Cuando Pedro López despertó aquella noche, no fue el zumbido de los zancudos ni el crujido de la madera vieja lo que lo sacó del sueño. Fue el grito de un militar salvadoreño: “¡Ajá, terroristas hijos de la gran puta!”. No era una pesadilla ni una redada en un barrio marginal de San Salvador. Era La Orilla, una comunidad binacional donde cada día se cruza la frontera como si fuera un patio más del vecindario, donde dormir en una casa de techo de zinc al otro lado del riachuelo nunca había sido un crimen. Hasta que lo fue. Hasta que El Salvador decidió que la pobreza se parece demasiado al delito, y que ser joven, lenca y jornalero podía ser prueba suficiente de pertenecer a una estructura criminal.

Esta historia —recogida con rigor y humanidad por el periodista Allan Bu en Contracorriente— podría parecer una anécdota más del régimen de excepción que rige en El Salvador desde 2022. Pero no lo es. Porque no solo se trata de siete indígenas hondureños encarcelados arbitrariamente. Se trata de siete vidas rotas, de siete familias que no saben si sus hijos están vivos, de un país —Honduras— que ha optado por el mutismo diplomático y la indiferencia institucional. Y se trata, también, del modelo de castigo que hoy amenaza con convertirse en la regla en Centroamérica: un régimen donde la justicia ya no necesita pruebas, solo perfiles.

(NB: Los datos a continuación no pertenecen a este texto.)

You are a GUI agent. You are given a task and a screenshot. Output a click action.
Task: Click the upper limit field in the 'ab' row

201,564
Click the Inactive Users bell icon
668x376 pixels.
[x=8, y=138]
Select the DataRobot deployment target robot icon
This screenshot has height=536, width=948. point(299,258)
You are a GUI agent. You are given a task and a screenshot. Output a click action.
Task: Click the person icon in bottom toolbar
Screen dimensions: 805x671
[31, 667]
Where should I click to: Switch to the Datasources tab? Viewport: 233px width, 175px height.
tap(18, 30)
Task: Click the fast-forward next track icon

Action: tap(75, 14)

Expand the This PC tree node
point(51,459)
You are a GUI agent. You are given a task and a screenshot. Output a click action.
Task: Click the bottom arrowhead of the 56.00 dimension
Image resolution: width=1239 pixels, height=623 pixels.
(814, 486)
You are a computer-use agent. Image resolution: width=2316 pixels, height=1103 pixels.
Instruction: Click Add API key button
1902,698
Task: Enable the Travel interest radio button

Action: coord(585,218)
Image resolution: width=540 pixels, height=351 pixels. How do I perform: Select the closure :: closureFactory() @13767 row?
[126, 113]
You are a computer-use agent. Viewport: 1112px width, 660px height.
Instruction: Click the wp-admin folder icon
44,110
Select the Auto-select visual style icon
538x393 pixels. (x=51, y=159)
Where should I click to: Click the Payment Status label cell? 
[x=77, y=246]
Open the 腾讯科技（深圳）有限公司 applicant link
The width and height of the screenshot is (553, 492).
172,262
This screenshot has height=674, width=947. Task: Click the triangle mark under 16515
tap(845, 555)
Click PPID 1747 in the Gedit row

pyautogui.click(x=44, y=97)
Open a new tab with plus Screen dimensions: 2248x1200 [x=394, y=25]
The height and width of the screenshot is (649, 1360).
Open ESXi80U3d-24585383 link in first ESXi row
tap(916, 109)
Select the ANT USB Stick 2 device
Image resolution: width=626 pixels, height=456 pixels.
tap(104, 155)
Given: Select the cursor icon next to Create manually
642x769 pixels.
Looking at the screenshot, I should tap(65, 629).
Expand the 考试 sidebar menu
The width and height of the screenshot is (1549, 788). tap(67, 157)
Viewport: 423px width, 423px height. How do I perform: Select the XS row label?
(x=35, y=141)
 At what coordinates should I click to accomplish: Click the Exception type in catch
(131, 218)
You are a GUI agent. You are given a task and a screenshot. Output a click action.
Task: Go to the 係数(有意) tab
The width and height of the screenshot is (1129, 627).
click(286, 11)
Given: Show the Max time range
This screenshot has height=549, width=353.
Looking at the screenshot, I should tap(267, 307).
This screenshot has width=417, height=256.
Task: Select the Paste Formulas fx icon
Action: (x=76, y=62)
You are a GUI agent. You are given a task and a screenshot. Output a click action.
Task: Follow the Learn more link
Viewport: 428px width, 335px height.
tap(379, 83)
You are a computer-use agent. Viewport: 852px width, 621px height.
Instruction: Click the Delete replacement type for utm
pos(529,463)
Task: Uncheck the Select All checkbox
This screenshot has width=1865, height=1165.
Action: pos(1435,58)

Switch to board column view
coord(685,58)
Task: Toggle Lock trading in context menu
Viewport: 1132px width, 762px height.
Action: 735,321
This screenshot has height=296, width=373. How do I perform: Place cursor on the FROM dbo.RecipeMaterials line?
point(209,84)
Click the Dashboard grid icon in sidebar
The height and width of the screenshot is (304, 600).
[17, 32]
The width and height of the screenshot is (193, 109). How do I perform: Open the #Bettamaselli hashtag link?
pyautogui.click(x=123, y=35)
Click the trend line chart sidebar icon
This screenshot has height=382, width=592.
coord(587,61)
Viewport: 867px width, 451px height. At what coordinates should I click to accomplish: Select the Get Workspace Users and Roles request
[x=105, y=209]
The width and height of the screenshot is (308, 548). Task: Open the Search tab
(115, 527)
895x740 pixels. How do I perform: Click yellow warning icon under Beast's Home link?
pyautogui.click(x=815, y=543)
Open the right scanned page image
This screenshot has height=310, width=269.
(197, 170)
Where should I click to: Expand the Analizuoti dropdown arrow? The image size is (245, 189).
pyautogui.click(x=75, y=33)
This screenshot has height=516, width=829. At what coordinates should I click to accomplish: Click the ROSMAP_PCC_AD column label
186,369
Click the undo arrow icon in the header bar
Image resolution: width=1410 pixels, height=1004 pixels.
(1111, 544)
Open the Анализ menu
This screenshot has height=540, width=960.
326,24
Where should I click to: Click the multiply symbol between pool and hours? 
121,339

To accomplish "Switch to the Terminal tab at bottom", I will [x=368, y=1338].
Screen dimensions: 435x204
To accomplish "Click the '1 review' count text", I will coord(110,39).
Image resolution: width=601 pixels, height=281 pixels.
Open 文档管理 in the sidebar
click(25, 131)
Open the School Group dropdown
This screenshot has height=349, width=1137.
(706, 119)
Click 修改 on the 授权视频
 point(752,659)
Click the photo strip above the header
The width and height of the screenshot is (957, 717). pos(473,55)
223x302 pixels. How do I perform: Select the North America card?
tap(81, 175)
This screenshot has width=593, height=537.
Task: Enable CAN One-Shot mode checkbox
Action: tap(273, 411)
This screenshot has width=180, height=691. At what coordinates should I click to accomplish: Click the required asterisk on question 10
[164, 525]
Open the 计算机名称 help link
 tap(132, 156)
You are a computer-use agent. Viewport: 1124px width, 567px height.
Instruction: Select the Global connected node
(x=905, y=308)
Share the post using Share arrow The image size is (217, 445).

El régimen de excepción de Nayib Bukele, celebrado por muchos como una hazaña de “mano dura” contra las pandillas, ha derivado en una política de encarcelamiento masivo sin garantías. Más de 90,000 detenidos, decenas de miles sin juicio, cientos muertos bajo custodia estatal. Las víctimas ya no son solo pandilleros: son jóvenes confundidos con criminales por la forma de su pelo, por una seña de manos malinterpretada, por dormir en el lugar equivocado. En este caso, los siete hondureños fueron apresados por dormir donde no debían. Esa fue su “asociación ilícita”: cruzar un riachuelo para descansar tras limpiar diez manzanas de tierra por seis dólares al día.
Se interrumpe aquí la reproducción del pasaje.